By Wesley Ngwenya
Here in Zambia, we are right in the middle of the rain season—a time when we are blessed with showers from above almost on a daily basis. This annual blessing is complimented with budding trees, colorful flowers, and a carpet of green grass. It is a time when there is plenty of fruits, vegetables, mushrooms, and all kinds of Zambian delicacies.
What I particularly don’t like about this time of the year, in addition to the mud, is the waste of food that goes on in our country. Admittedly, Zambia yes is a poor country with millions of people living in poverty because they cannot afford descent housing, water, health, education and food. It is rather appalling, this time of the year to see so much food going to waste.
Our country is endowed with various kinds of fruits such as mangoes, masukus, quavas, lemons, oranges nsumos, muchenje, muchingachinga, muzauli,( insert your favorite fruit here). There is also the list of once a year vegetables we enjoy such as bondwe, delele, maize, katapa, kalembula, impwa, etc. These are foods that majority of Zambians love to have at their dinner tables. But what is preventing us to have them all year round?
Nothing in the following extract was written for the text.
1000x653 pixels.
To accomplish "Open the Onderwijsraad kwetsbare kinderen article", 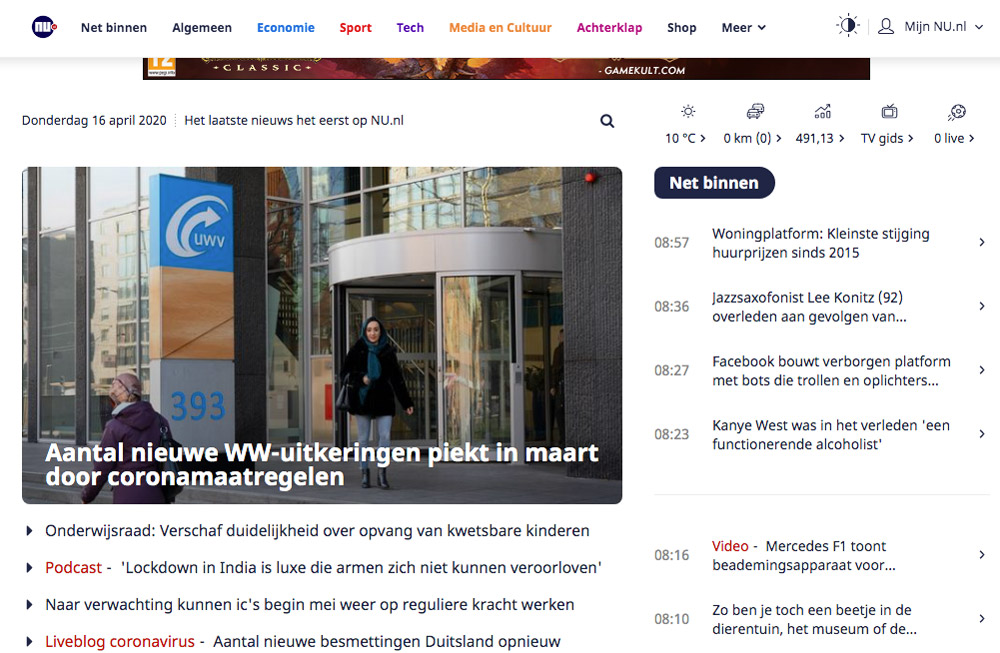I will coord(317,531).
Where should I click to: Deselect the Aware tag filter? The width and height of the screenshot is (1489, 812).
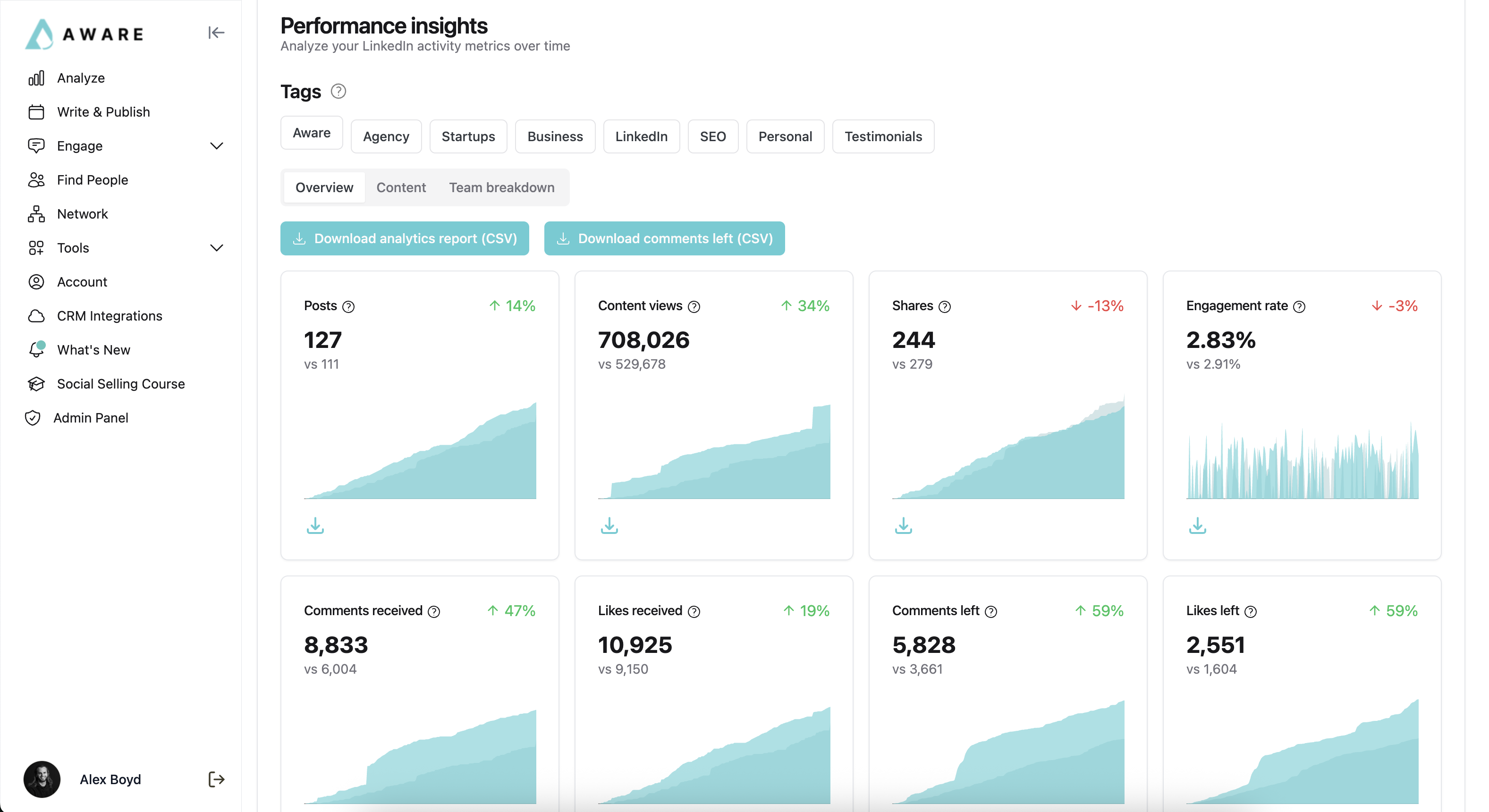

We need to see Zambians taking the initiative (Let’s forget about the government) to invest in food processing businesses that can be strategically located in places where these foods come from. I have already started seeing rotten mangoes. Rotten mangoes make good juice just like rotten apples make good juice. Yes, I saw that with the Amish in Lancaster County, Pennsylvania. They would pick the fallen apples cut out the worst part and throw them in a bucket. Next, they would wash them take them to a grinder and a few minutes later it was pure natural apple juice or applesauce. Why can’t we have a fish cannery factory in Mongu? For once I would like to eat a canned fish that comes from the Zambian waters or enjoy some masuku juice from Spar.
Preserving our food in this country whether it is by drying, salting, canning, freezing or whatever method is a significant milestone to achieving the Millennium Development Goals. If we can have abundant food all year round then the food prices will likely go down. This means that many family members can now enjoy bananas in the comfort of their homes not in the hospital beds of UTH.
Finally, the government has a huge responsibility in creating an environment that promotes locally manufactured food products. This includes ensuring that retailers, restaurants, hotels purchase products that are produced within our country. Many farmers around the country have foods that go to waste simply because they cannot find buyers. Meanwhile, our major grocery stores find it “cheaper” to buy their foods from South Africa. I have always wondered why I have to go to Turnpike in Kafue to have a good banana—why can’t I buy that at Shoprite?